The vaccine also induced a response from T-cells, a type of immune cell, according to an analysis of 16 randomly selected volunteers, the report stated.

The report has been submitted to a medical journal, but has not yet been reviewed by scientists outside of Novavax or published.

Study participants received two doses of the vaccine at various dosages, both with and without an adjuvant — a component to boost the immune system.

Of the 126 people given the vaccine, five developed severe side effects, including muscle pain, nausea, and joint pain, and one had a mild fever. The side effects lasted on average two days or less.

Twenty-five volunteers got placebo injections, which are injections that do nothing. Three of those had side effects, Glenn said.

Novavax also released animal data on Tuesday. In the study, 12 monkeys received two doses of the vaccine and were then exposed to the virus that causes Covid-19. Eleven of the 12 monkeys showed no signs of infection in their noses or lungs. One monkey, which received a low dose of the vaccine, briefly showed signs of infection in the lungs, but all signs of infection were gone two days later.

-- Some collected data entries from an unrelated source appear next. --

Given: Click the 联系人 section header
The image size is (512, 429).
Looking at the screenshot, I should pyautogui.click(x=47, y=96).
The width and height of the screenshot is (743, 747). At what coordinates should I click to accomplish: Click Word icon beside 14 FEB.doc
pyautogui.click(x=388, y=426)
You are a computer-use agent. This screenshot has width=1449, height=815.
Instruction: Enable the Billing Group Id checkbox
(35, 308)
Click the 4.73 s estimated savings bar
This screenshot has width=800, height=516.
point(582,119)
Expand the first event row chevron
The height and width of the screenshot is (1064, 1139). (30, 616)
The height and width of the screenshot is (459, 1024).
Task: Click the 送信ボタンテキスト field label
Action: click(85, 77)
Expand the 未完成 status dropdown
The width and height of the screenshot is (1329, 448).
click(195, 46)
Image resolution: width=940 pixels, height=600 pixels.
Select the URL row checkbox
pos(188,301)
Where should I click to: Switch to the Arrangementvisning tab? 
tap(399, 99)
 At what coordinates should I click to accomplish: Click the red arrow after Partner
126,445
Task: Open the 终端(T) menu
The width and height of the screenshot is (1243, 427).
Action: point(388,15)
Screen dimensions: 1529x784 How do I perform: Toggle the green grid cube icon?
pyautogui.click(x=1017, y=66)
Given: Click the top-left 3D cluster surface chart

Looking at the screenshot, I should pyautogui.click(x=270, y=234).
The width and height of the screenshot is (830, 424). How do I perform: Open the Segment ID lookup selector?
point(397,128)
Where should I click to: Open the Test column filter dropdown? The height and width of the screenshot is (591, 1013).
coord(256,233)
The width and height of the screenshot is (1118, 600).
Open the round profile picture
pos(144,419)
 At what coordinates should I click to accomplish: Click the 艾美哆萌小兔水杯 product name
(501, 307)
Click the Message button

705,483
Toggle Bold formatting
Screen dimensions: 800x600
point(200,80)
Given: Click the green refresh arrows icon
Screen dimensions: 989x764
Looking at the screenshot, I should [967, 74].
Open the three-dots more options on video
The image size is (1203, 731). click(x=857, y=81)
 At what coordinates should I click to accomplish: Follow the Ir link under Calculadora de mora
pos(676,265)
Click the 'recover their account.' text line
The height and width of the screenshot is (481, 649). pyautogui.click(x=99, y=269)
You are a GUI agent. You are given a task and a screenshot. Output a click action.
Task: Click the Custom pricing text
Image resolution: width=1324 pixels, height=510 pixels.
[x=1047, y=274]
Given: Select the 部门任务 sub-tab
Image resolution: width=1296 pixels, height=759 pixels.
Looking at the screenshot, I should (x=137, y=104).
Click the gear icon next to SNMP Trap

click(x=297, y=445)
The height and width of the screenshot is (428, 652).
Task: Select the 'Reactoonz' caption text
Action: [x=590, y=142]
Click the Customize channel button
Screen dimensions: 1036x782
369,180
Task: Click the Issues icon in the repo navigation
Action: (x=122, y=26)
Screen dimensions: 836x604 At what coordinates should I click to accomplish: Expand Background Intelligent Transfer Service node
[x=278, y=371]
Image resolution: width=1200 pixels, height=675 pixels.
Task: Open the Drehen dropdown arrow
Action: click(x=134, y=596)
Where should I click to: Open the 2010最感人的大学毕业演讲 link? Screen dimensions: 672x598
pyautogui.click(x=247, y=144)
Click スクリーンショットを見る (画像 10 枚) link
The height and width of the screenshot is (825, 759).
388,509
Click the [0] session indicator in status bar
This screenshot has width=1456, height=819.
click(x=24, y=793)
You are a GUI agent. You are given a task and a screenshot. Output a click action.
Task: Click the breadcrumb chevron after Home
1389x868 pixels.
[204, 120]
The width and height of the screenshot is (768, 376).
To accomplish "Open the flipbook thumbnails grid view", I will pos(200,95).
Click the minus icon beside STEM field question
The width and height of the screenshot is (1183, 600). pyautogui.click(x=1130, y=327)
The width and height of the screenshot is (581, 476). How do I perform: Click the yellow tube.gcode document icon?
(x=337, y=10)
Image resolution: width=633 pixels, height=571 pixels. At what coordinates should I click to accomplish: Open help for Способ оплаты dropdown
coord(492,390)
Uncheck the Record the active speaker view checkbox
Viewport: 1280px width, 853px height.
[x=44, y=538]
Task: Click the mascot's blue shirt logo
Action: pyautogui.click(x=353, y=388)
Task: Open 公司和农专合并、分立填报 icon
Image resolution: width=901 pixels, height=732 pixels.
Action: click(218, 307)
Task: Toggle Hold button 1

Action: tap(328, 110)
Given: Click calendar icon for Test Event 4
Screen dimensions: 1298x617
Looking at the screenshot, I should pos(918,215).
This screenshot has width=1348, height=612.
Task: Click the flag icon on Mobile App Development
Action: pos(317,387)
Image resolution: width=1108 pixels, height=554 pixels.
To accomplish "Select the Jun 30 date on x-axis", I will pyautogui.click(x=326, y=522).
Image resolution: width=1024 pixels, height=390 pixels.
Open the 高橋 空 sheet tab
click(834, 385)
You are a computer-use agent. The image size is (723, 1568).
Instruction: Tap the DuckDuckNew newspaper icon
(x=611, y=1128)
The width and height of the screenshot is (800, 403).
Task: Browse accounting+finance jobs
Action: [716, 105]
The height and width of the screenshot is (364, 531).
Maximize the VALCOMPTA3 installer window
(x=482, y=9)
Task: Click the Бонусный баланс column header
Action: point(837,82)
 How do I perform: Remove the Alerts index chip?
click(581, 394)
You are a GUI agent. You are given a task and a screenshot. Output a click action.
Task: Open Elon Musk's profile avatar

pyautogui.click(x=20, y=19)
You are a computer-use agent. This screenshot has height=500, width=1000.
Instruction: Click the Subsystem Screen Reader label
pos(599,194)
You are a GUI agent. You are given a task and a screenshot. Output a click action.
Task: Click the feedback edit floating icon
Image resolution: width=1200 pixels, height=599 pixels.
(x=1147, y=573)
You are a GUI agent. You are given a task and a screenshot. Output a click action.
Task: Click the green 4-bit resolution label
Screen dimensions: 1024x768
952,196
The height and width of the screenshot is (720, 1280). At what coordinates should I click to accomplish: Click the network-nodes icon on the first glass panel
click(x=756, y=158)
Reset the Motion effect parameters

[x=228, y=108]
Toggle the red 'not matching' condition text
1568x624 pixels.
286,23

Two other US companies — Moderna and Pfizer — have also released encouraging Phase 1 data. Last week, those two companies started their Phase 3 trials with 30,000 volunteers each.
Novavax, Moderna, Pfizer, Johnson & Johnson, AstraZeneca and GlaxoSmithKline have all received funding from the federal government’s Operation Warp Speed Program to develop Covid-19 vaccines, and two more unnamed companies will also receive funding, according to Moncef Slaoui, the head of the program.

Slaoui said he expects a vaccine to be available in December or January with enough doses for high-risk Americans, such as the elderly and those with underlying health problems. He said he expects there to be enough vaccine for every American by the end of 2021.